Preparing the Hybridized DNA for Sequencing The hybridized DNA band was then excised from the gel and the DNA was eluted by a standard protocol known to those skilled in this art. The DNA fragment was re- amplified under the same conditions as described above. The second cycle DNA products were digested with restriction enzyme, and run on 2% agarose gel to check the yield and quality of the DNA product. Then, the primers were removed from the products by column filtration. The purified amplified DNA products were ethanol precipitated, dissolved in IX Tris/EDTA and were ready for DNA sequencing.
Generating a Small Sized DNA Library Using Sau3A. Mspl and Taql and Amplifying a Selected Portion of this Library By Employing a Non-Primer Specific Polymerase
Chain Reaction Procedure.
A small amount of human genomic DNA was digested with Sau3A, Msp 1 and Taq 1, consecutively in appropriate buffers. The size population of the DNA fragments was mostly less than 2.5kb. This sized DNA can readily be amplified by polymerase chain reaction. Other enzymes such as Hhal, Hpa2 and Rsal may also be employed to digest the genomic DNA.
The DNA fragments were ligated to 22 mer/20 mer linker DNA with GC cohesive ends and 24/20 mer linker DNA with GATC cohesive ends overnight at 20 C in a standard ligation buffer. A small quantity of the linker ligated DNA prepared above was incubated in a PCR buffer in the presence of 20 mer primer. (Note: The DNA sequence of
the two 20 mer was identical in the linker DNA and this linker DNA may be synthetically or randomly designed.)
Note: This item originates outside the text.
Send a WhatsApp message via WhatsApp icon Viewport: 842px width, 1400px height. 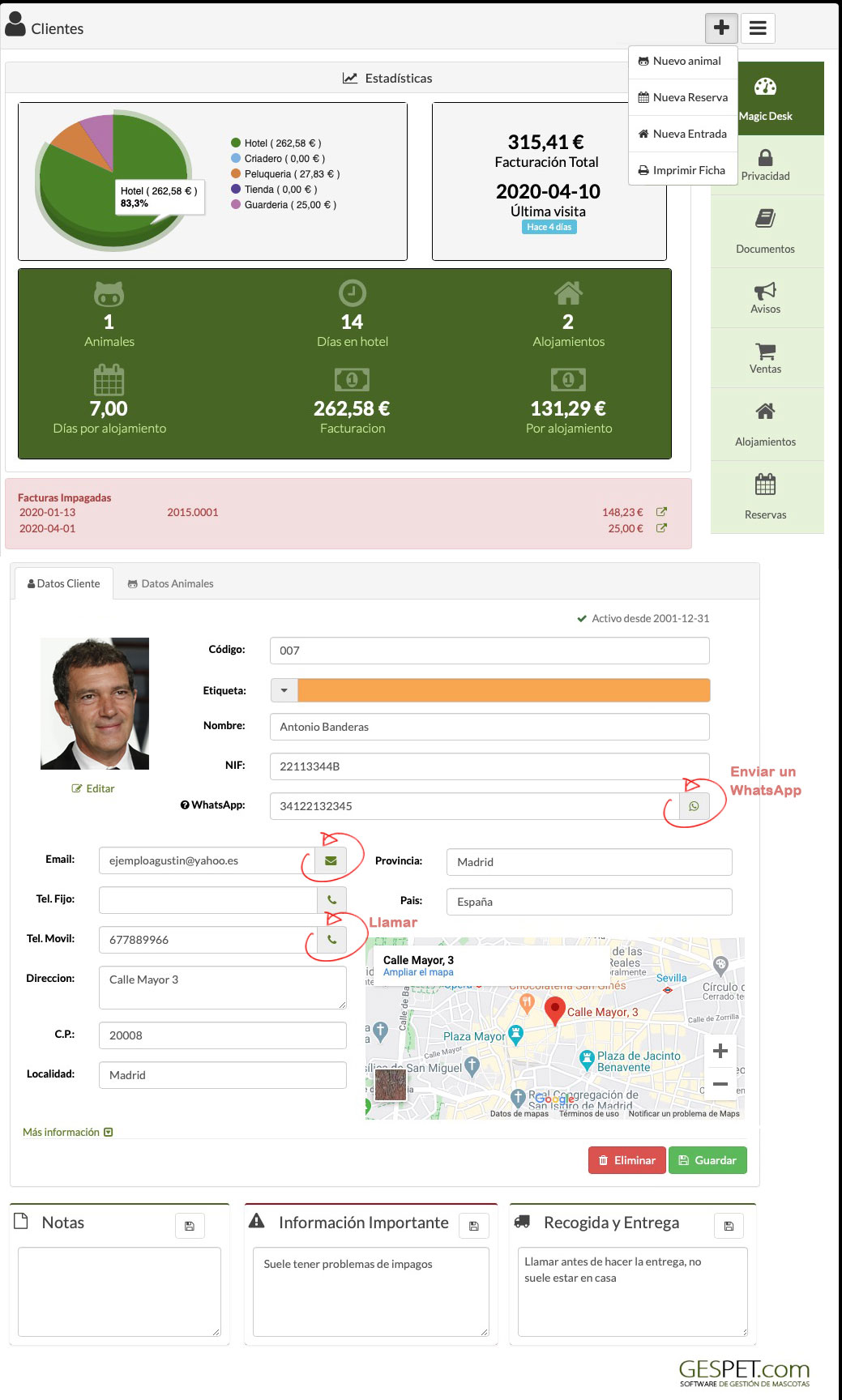click(694, 806)
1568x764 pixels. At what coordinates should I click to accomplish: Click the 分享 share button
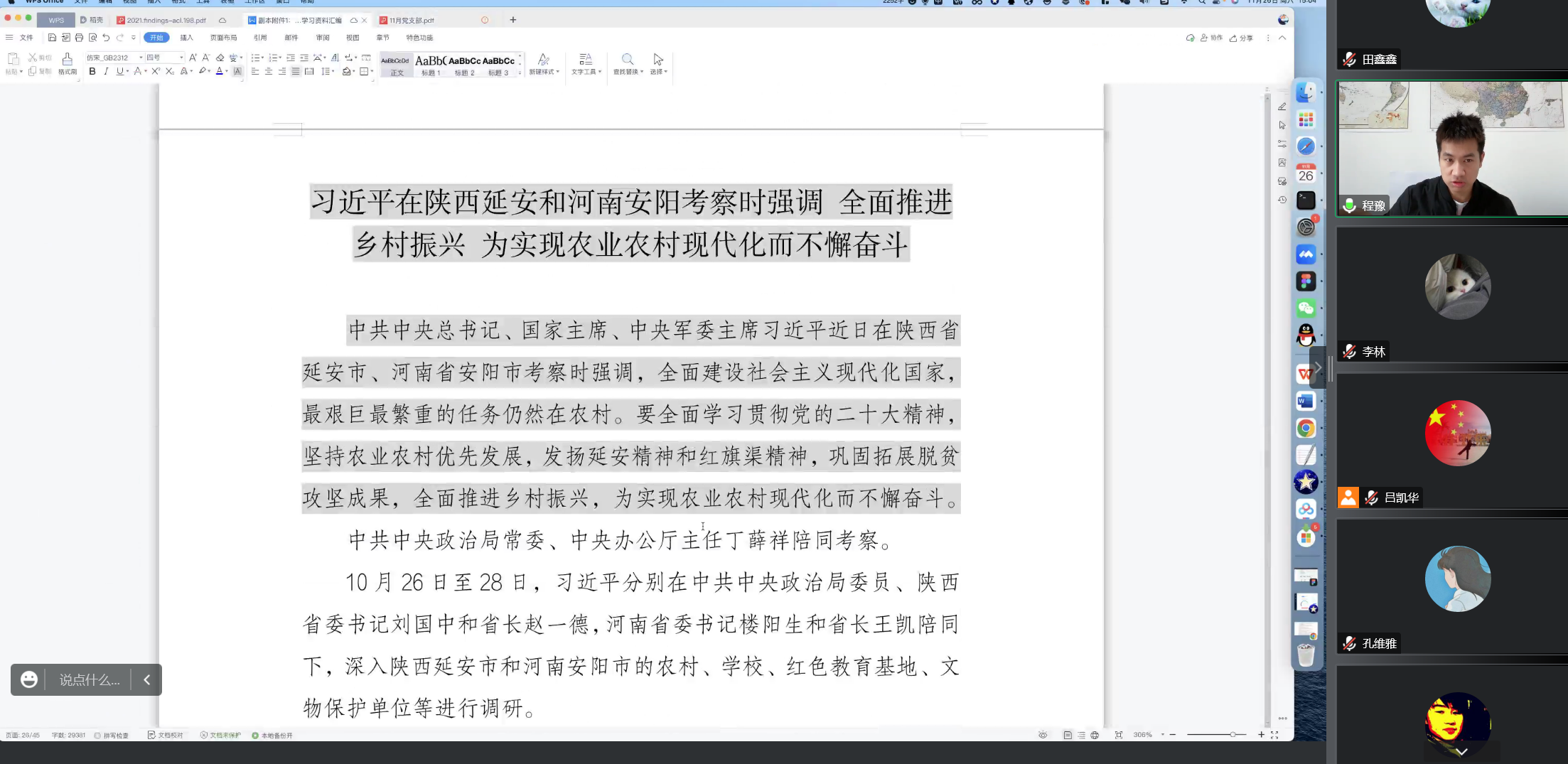click(1242, 38)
The mix was denatured at 94° C for 1 min. , annealed at 55°C for 1 minute, and elongated at 73° C for 15 minutes in sequential order. The cycle of denaturing, annealing and elongating was repeated 30 times. The amplified DNA product was extracted one time with chloroform, ethanol precipitated and dissolved in IX Tris/EDTA buffer.
The size distribution of amplified DNA fragments was almost the same as the original DNA digest suggesting the amplification may be homogeneous. The gel analysis of the DNA fragments suggested that the original composition of the human DNA digest can be regenerated by this non- primer specific PCR procedure.
Although other theories or mechanisms were not addressed, they should be considered as within the realm of possibility and the described mechanism is not intended to be limiting the invention. Even though the invention has been described with a certain degree of particularity, it is evident that many alternatives, modifications, and variations will be apparent to those skilled in the art in light of the foregoing disclosure. Accordingly, it is intended that all such alternatives, modifications, and variations which fall within the spirit and the scope of the invention be embraced as defined by the claims.
This technology can also be applied to quantitate the copy number of an amplified gene in small number of tumor cells. Another application is the use of the three
restriction endonucleases to digest DNA to yield DNA fragments for the production a polymerase chain reaction walking library, where the average DNA size is amenable to polymerase chain reaction amplification (at least 98% DNA fragments will amplify by the polymerase chain reaction method) . An additional application is the use of this strategy to homogeneously amplify DNA micro- dissected from a specific chromosomal region.